Output only the lines below that start at the line containing "You are a computer-use" and end at the line containing "Instruction: Click the Open folder icon", with both ends kept.

··· Records provided

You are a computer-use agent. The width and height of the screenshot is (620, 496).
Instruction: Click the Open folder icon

······
··· Records provided

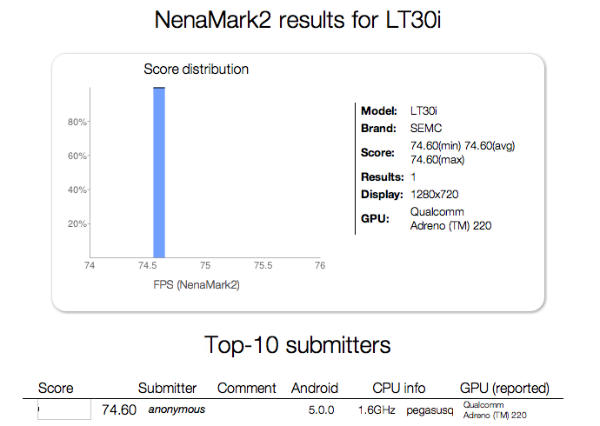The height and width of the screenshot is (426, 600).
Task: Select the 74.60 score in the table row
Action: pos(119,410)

······

● Exercise answer
You are a computer-use agent. The width and height of the screenshot is (620, 496).
Instruction: Click the Open folder icon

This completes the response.